### RECORD SET
---+---
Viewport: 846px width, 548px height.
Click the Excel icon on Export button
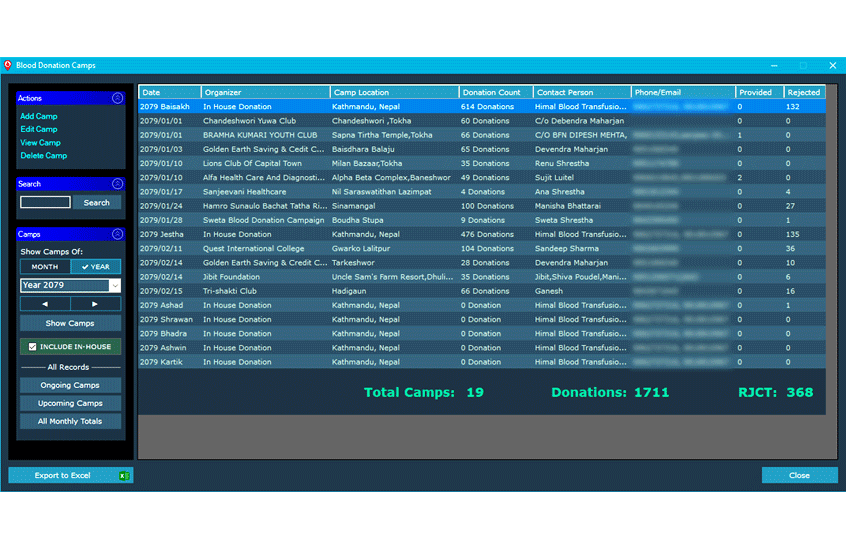coord(124,476)
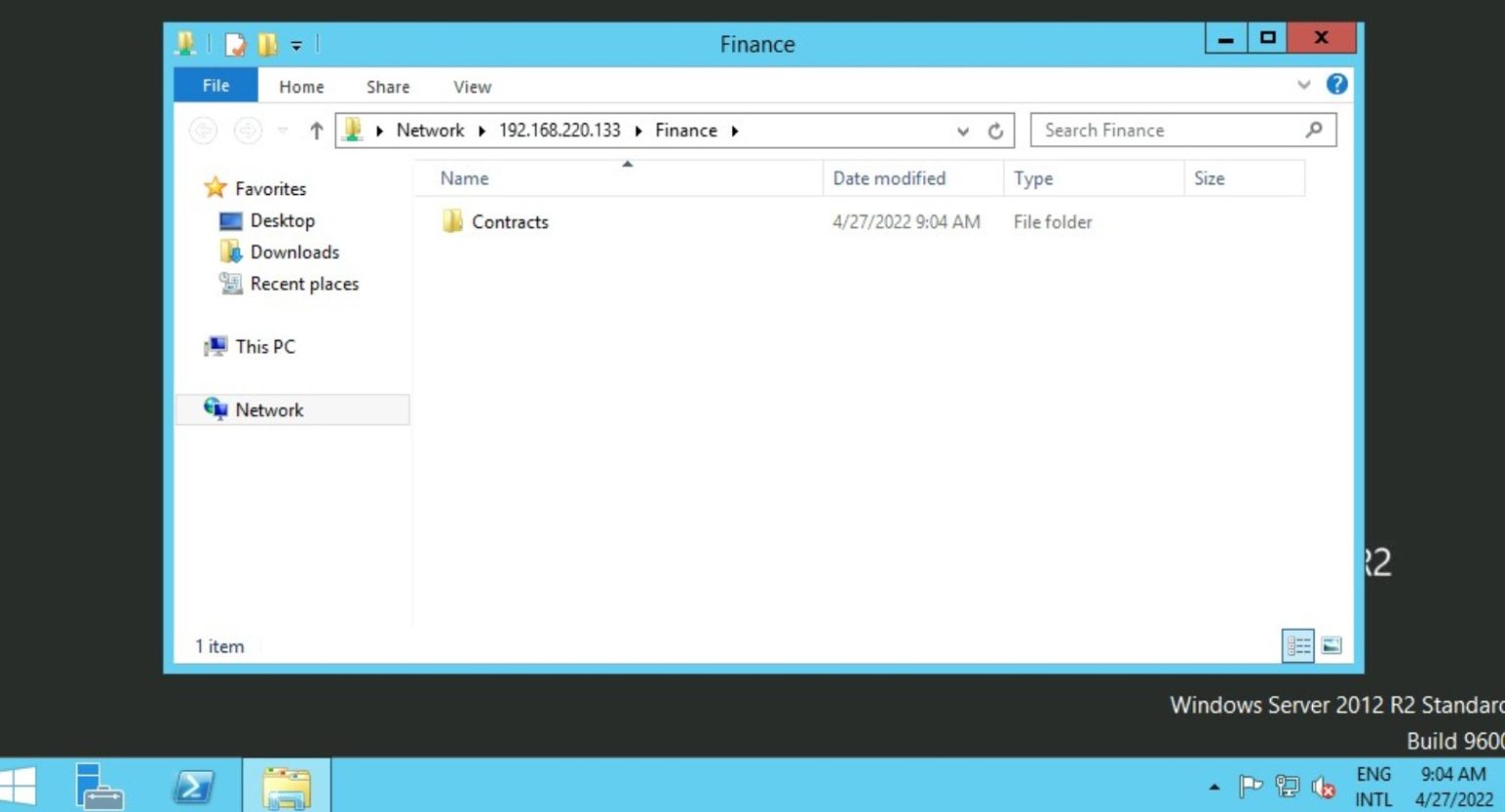Viewport: 1505px width, 812px height.
Task: Select Downloads in the Favorites list
Action: (294, 253)
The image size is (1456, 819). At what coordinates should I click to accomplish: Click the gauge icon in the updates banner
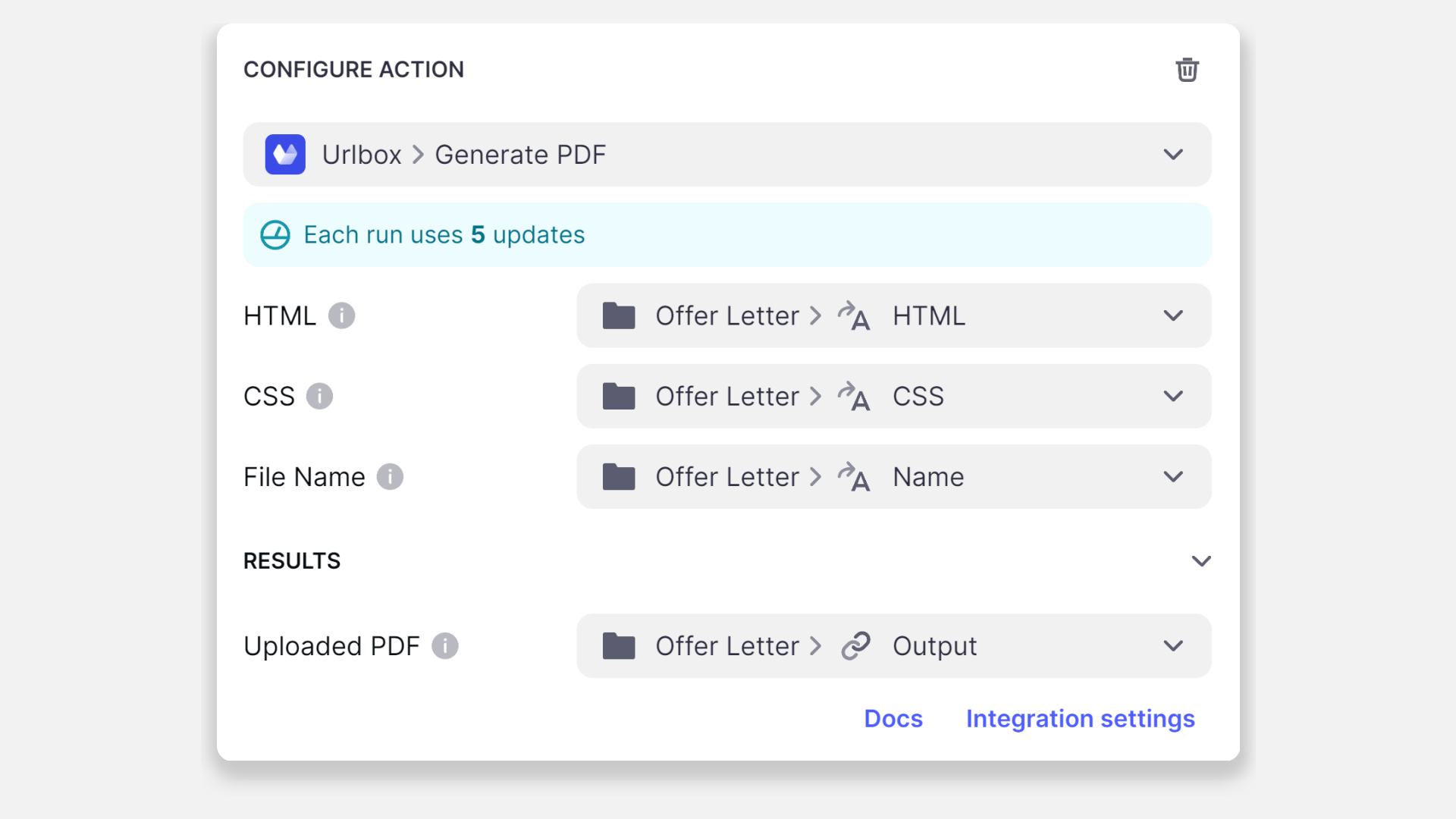[x=274, y=235]
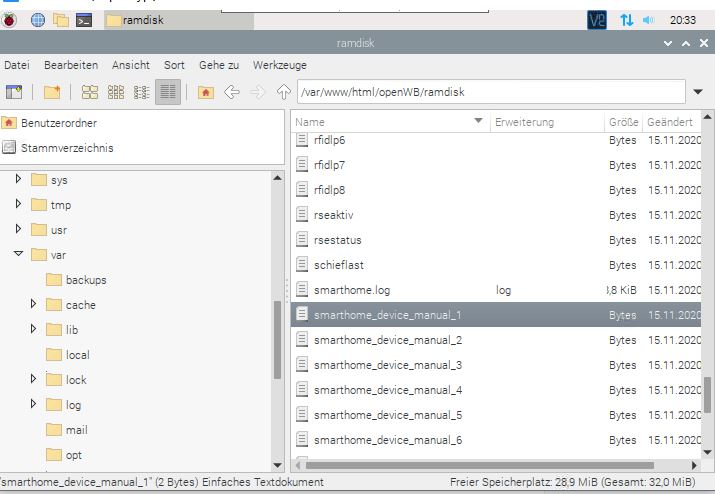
---+---
### WORK TASK
Keep pictures out and return the lines from the one containing "Click the Excel icon on Export button" through the end of the listing, both included, character for character.

### ANSWER TO THE EXERCISE
Click the Excel icon on Export button
coord(124,476)
Viewport: 1505px width, 812px height.
Task: Select Downloads in the Favorites list
Action: (294, 253)
The image size is (1456, 819). At what coordinates should I click to accomplish: Click the gauge icon in the updates banner
[x=274, y=235]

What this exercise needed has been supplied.